Siemens has been working with Bayern Munich and Allianz Arena for years, contributing to many of these innovations. After signing a new deal as Bayern Munich’s ‘Global Performance Partner’, cooperation will be taken a step further after the upcoming season.

“It’s not just about technology anymore, it’s about how we manage the technology,” Wolf says.

Sensors in the grass

MindSphere is a Cloud-based operating system from Siemens designed to collect, store and analyse large amounts of data in real time. For Bayern Munich, MindSphere will primarily be used for something quite unexpected.

“We will place sensors in the grass!”

Wolf talks about MindSphere and the great opportunities that the technology promises:

“It’s like a plane,” he says.

But since it’s by no means obvious what the grass at Allianz Arena has in common with an aircraft, Wolf elaborates further:

“It’s like a plane in a way because you’d prefer to know that an engine is about to fail before it actually happens. It’s common for other industries to have sensors. You have sensors in engines, in turbines, in pumps. Here, we can have sensors to measure how much the grass is growing and to measure pH values and moisture and temperatures levels. We work with the greenkeeper to find out what’s useful so we can collect information using one and the same application.

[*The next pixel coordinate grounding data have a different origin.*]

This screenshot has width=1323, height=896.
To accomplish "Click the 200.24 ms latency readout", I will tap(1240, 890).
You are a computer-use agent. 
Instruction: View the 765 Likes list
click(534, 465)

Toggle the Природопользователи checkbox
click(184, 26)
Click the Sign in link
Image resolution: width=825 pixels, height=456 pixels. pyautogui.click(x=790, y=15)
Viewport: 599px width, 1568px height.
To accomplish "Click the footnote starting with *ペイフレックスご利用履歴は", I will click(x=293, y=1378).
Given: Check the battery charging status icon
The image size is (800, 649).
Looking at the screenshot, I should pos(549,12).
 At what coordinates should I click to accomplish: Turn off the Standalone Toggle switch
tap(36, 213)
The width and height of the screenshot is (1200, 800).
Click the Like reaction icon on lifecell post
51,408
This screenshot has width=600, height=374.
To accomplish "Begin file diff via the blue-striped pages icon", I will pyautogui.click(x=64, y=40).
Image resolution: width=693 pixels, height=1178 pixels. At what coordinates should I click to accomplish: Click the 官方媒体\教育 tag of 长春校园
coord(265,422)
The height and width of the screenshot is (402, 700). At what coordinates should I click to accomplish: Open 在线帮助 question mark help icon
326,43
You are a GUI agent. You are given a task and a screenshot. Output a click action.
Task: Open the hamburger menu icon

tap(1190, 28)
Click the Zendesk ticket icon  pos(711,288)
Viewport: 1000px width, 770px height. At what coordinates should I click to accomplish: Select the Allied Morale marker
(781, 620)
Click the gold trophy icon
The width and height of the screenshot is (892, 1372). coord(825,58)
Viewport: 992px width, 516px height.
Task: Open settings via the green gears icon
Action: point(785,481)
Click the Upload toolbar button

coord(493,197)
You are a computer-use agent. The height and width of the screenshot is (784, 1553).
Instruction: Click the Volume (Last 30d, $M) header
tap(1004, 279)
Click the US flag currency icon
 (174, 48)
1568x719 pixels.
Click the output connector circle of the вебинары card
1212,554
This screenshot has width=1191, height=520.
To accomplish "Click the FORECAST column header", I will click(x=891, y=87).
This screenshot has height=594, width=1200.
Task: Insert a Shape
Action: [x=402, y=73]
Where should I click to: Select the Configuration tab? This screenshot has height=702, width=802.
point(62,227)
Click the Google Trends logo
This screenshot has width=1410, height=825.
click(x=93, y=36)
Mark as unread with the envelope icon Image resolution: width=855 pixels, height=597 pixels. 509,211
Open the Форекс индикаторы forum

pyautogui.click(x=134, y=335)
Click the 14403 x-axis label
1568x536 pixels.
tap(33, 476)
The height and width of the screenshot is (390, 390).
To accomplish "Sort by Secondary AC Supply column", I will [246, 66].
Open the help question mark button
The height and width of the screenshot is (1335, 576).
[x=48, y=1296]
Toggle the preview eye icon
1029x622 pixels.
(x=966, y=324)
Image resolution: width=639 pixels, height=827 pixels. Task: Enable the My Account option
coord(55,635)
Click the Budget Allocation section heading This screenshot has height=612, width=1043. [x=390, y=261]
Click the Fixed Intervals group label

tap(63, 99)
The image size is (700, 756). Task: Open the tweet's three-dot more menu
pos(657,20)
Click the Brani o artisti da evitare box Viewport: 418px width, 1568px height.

Allianz Arena has a total capacity of 75,000 spectators

More data, greater insight

FC Bayern Munich’s greenkeeper, Christian Dinauer, says he has sleepless nights when the grass isn’t in perfect condition. Wolf believes that MindSphere can help.

The greenkeeper is a passionate guy, he walks around on the grass, he smells and tastes it, and he knows exactly how he wants it to be. But he cannot predict the future. However, we will try to help him gaze into the crystal ball as far as possible by collecting and analysing a large amount of information from the pitch.

Just the beginning

“For example, the club has a challenge when the match is over and all spectators want to go home at the same time. Then there is a lot of traffic and the metro gets overcrowded. What if you could take this information and send it directly to the FC Bayern Munich app that people download to their smartphones?

And why stop there?

For example, with MindSphere, you can combine traffic information with offers from commercial partners. Wolf envisions spectators on their way home receiving discount coupons along with congestion warnings on their phones.

“People will get notified by their phones: ‘If you wait here for ten minutes before you go to the metro, then you’ll get home as quickly as you would by queuing up now – and you’ll get a 20 percent discount on a beer’.” This is an example of something that would be possible if we link all the individual technologies we already have.


Football is about turning 11 players into the best possible team. Skilful individual players can achieve a lot, but usually the winner is the team that works best together. This may also be the case with technology, and the idea is that MindSphere can help connect single technologies and turn them into a team. Wolf believes many of tomorrow’s solutions lie in the technology we already have.

“The more we develop the technology, the more we interconnect things, the more opportunities we get!”